= Crank-sided =

Crank is a condition in which a ship (especially a sailing ship) heels abnormally, and recovers slowly under the action of the wind. If a ship makes long, slow rolls and takes time resuming a vertical position, it is referred to as crank, cranky, crank-sided, tender, or tender-sided. If the ship snaps back to its vertical position when heeled, it is called ʻstiff.ʼ Stiffness refers to a ship's power to stand up to her canvas, and will offer great resistance to inclination from the upright, when under sail. Although stiff is considered good in the case of many ships, there are extreme cases in which the vessel will be too stiff and resist the tendency to heel under wind pressure, which may cause damage to masts, rigging, and structure. According to Arthur Nelson, “most new Tudor ships were affected slightly on completion, one way or the other."

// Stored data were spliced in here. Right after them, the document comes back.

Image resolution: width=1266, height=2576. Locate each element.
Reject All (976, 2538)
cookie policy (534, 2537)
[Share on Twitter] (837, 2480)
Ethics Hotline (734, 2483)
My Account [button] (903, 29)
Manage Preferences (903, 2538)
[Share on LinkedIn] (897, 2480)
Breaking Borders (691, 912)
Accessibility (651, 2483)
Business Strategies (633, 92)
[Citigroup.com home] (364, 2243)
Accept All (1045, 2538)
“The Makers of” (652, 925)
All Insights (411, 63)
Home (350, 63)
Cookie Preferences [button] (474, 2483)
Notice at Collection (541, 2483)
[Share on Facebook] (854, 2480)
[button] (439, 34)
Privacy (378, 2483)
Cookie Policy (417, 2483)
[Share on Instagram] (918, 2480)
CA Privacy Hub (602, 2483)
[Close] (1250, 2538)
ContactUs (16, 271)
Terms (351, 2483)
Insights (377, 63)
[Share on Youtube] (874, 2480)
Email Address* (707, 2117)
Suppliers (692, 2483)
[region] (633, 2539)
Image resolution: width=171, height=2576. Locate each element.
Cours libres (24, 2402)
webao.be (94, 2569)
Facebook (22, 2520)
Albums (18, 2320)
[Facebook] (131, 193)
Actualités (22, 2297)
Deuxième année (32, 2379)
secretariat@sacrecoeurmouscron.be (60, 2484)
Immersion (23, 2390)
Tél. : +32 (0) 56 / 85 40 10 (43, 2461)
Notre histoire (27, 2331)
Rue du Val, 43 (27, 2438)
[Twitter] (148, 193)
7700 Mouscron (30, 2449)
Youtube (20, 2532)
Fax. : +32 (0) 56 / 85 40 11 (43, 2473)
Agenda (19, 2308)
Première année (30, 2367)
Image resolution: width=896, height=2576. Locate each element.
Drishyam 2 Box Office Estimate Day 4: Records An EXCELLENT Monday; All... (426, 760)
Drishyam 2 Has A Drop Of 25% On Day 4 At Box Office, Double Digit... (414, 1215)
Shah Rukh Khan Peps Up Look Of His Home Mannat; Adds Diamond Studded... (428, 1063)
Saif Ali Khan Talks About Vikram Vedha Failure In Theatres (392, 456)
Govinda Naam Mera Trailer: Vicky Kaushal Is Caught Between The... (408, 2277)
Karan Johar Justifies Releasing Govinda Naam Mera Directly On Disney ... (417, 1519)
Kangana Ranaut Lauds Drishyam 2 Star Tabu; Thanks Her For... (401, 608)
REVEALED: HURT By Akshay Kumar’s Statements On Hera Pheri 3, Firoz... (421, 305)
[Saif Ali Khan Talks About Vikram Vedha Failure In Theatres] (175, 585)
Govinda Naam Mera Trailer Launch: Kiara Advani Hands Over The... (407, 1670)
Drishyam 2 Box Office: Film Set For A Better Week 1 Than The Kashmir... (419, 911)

The reason a ship may be crank cannot be summarized as one precise, underlying cause, but rather as anything that may affect the relationship of the centre of buoyancy and the centre of gravity to each other; essentially, anything that affects the ship's stability.

The stability of a ship will at any moment depend:

- on her external form and proportions
- on her immediate comparative displacement and depth of immersion
- on the momentary distribution of her weights, as affecting the position of her ʻcentre of gravityʼ

The summation of all the weights is an important aspect of the stability of a ship. Fixtures, fittings, masts, rigging, crew, ballast, etc., will affect a ship's stability based on their individual movements about the centreline of the ship. These weights will exert a downward force on the vertical centreline (imagining a line drawn through the centre of the ship and the metacentre is the point in the middle). The centre of the submerged part of the hull acts as an upward force on the vertical centreline, and so these two forces have to be balanced with the sea at the waterline of the ship when it is at rest.

By looking at the various weights, distributions and contributing factors that may affect its buoyancy, remedies can be attempted to solve what has affected the ship's stability. In the case of the Gresham Ship (1574), furring was the chosen method to solve its crankness.